Why not suggest that some races have higher IQs than other? (Or as alt-right inspiration Curtis Yarvin puts it, the thesis of “human neurological uniformity has plenty of evidence against it.”) Why not assert Jewish dominance of the media and world financial system? (As Milo Yiannopoulos, an alt-right defender and writer for the conservative news site Breitbart, has done explicitly, albeit playfully.)
And the alt-right opposes liberal immigration, free-trade and globalization — but not primarily on economic grounds; it is that these phenomena reflect a decline in national and cultural solidarity. Rejections of internationalism and the limits of acceptable discourse are the movement’s major themes — and it is mainstream conservatism’s embrace of both that has so enraged them.
Although they operate only a tiny array of journals and institutes, the alt-right is increasingly portrayed as the intellectual vanguard of a much larger movement — the very movement that has buoyed Trump to the Republican nomination. And it is easy to see why: The focus on immigration and national pride, the rejection of civility norms, and the absence of a concrete political program are all eerily reminiscent of Trump himself. And so the concern from institutions like National Review, for decades the flagship journal of American conservatism, which has been ferocious in its condemnations.
When Beltway journalists suddenly gets worked up about a tiny group of self-described fringe intellectuals with no formal connection to actual political figures, it is important to keep perspective. President Donald J. Trump will not, in all likelihood, staff his administration with writers from Radix Journal or American Renaissance. After all, when he has included white supremacists among his delegates, his campaign has had the (limited) grace of characterizing these as errors and removing them from its list.

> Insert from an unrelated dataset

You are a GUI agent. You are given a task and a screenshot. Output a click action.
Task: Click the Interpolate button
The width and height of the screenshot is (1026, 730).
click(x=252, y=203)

But it would also be a mistake to underestimate this particular phenomenon. Norms of civility and the limits of political respectability are fluid, and constantly reordered by social expectations. That alt-right figures view Trump as their champion, and then see him triumphant, emboldens them. That they watch Trump succeed in defiance of existing codes of conduct and ethnic sensitivity, emboldens them even further. And when prominent writers at one of the Right’s most popular media sources rally to their defense, we must worry that those whom President Trump would place in his administration might view these “racial realists” as worthy interlocutors rather than pariahs.
And there is a deeper reason why we must take this merry band of racists and agitators seriously: Intellectual narratives matter. And Jews sit at the center of the alt-right’s narrative of resentment.

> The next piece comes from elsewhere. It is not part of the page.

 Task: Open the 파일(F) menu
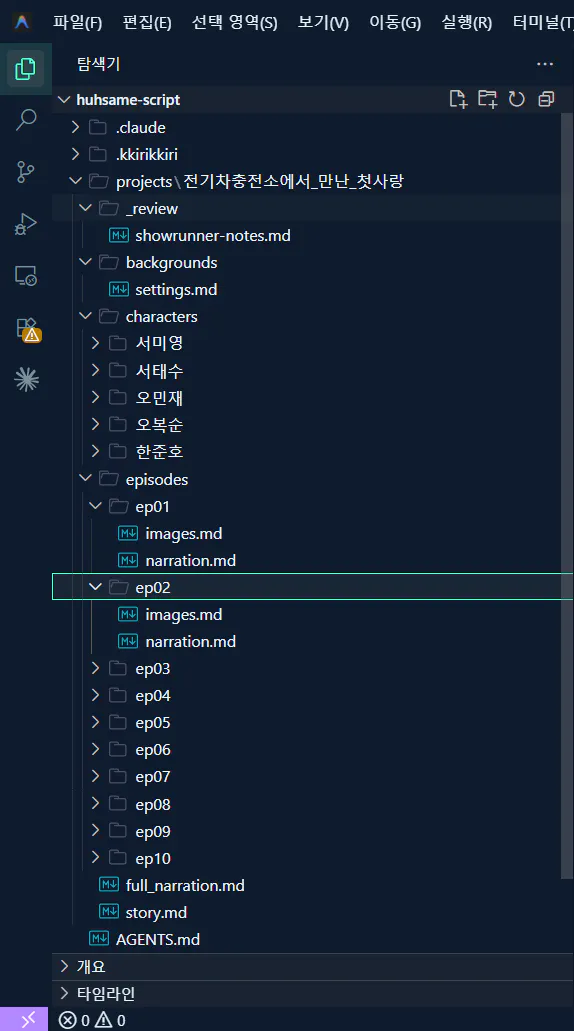[x=78, y=22]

Modern American conservatism, far more than the American left, views itself as an intellectual movement. Institutions like National Review and the American Enterprise Institute are not simply incubators for conservative policy ideas; they are passionately devoted to the study of their own intellectual history. The 1950s “fusion” of different strands of political conservatism is not simply a historical label; it is a world-altering idea. National Review founder William F. Buckley is not simply a historical personality; he is a hero and a savior.
The alt-right embraces this emphasis on intellectual history. In fact, they are obsessed with ideological labels and self-definitions as only pseudo-intellectuals can be. But while the alt-right accepts much of mainstream’s history, the morality is suddenly inverted: Buckley’s influence was enormous, but it was corrosive — particularly for his role in a pair of intellectual events: the ideological migration of the formerly liberal “neoconservatives,” and the marginalization of anti-Semites.
Neither of these are “events” in the sense of being discrete or easily definable historical occurrences. They are products of interpretation. Yet they are also a crucial part of the intellectual biography — and mythology — of the modern American right. But whereas these are proud moments for mainstream conservatism, for the alt-right, they are symbolism of “the deformation of American conservatism.” For both, however, the Jews are critical.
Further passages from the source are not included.